Um olhar atento sobre o período colonial no Brasil evidencia que as dificuldades de relação entre índios e colonizadores estavam apenas começando. A partir do século XVI, teólogos-juristas iniciam debates sobre os direitos e princípios éticos que devem orientar a relação de ambos. A antropóloga propõe, neste artigo, que se olhe mais de perto os documentos para se distinguir, nessa relação uma outra classificação, entre índios aliados e os inimigos. 



O artigo mostra a relação entre a prática de música e dança nos rituais xamanísticos guaranis e seu ethos guerreiro. Nos rituais, os guaranis percorrem caminhos que os levam ao encontro das divindades.
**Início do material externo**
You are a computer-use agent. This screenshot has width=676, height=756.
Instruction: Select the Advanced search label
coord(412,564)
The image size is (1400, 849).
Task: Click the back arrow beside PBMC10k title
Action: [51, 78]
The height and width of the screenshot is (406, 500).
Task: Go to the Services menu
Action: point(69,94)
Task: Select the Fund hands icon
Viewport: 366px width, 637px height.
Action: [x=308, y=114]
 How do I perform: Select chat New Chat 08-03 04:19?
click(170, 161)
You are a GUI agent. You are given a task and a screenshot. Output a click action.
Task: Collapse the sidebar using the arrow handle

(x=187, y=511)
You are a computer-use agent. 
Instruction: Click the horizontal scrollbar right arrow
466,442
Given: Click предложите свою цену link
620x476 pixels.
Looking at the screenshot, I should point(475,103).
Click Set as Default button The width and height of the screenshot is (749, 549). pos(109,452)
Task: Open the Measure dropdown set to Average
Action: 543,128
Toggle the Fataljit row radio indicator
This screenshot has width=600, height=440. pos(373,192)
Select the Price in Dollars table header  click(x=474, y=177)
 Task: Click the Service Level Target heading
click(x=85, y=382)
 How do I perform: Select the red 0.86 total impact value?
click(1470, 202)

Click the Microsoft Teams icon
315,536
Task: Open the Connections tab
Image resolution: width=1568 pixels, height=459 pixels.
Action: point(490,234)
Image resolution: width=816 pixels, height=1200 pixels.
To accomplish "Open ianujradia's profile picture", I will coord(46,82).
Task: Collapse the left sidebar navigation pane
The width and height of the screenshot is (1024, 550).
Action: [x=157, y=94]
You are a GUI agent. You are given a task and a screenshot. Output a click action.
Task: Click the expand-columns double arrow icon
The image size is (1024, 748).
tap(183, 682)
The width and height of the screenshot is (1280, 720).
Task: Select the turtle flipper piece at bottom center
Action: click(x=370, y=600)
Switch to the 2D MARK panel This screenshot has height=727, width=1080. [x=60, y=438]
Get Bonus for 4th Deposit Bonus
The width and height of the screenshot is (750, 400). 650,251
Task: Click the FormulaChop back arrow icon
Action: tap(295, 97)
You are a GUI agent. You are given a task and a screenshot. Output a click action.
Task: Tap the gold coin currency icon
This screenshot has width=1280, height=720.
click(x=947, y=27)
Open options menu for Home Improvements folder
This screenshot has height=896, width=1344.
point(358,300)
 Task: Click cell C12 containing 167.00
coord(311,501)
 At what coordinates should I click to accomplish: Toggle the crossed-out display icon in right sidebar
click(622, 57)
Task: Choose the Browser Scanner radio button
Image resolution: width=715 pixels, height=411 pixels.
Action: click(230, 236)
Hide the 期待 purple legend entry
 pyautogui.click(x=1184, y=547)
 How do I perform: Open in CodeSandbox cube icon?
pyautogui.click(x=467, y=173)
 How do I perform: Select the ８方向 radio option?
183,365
Nestes, há obstáculos e seres perigosos dos quais eles se esquivam em movimentos corporais que acompanham as execuções musicais. Esses treinos corporais transformam os participantes (e as participantes) em guerreiros fortes, saudáveis e belos. Os guaranis no Brasil contam com uma população de cerca de 30 mil pessoas.

O filósofo da USP analisa as peculiaridades históricas, sociológicas e éticas do que chama de "guerra cosmopolita", marca do mundo contemporâneo. Guiadas pela lógica mercadológica, e altamente implicadas no progresso tecnológico, as guerras cosmopolitas - dentre as quais a Guerra do Golfo é um exemplo emblemático - são associadas a um número restrito de civis mortos, razão pela qual são consideradas "limpas", despertando menor indignação na maioria daqueles que as acompanham à distância pelas mídia, e maior curiosidade enquanto fenômeno espetacular. Em contrapartida, nos territórios atingidos a população assiste a destruição da infraestrutura necessária para sua sobrevivência. 


Neste depoimento, o dramaturgo e diretor do Teatro Oficina, José Celso Martinez Correa, fala sobre o processo de encenação de "Os Sertões", do impacto desta obra de Euclides da Cunha na história do Brasil e na trajetória do grupo, bem como os impasses que o Oficina vem enfrentando por conta da iminência da construção de um shopping da rede Silvio Santos ao lado do teatro.

A noção de etnia vem sendo usada erroneamente para caracterizar muitos conflitos ocorridos na África e na Bósnia, entre populações locais. O antropólogo e documentarista belga busca precisar esse conceito no seio de diversas culturas, mostrando sua pertinência na definição de identidade e alteridade (inimigo); desvelando, por outro lado, as manipulações coloniais e pós-coloniais do Ocidente que acabaram gerando os genocídios ditos "étnicos".

Neste breve ensaio-conto, o escritor Roberto de Mello e Souza, ex-combatente da FAB em 1945, escreve sobre as agruras de um soldado no front, retratando seus medos, seus desejos, e o companheirismo forjado no campo de batalha.

Inspirado pelo tema da guerra, o escritor e tradutor selecionou alguns poemas russos do século XX de Aleksandr Puchkin, Vladímir Maiakóvski, Joseph Brodsky, entre outros.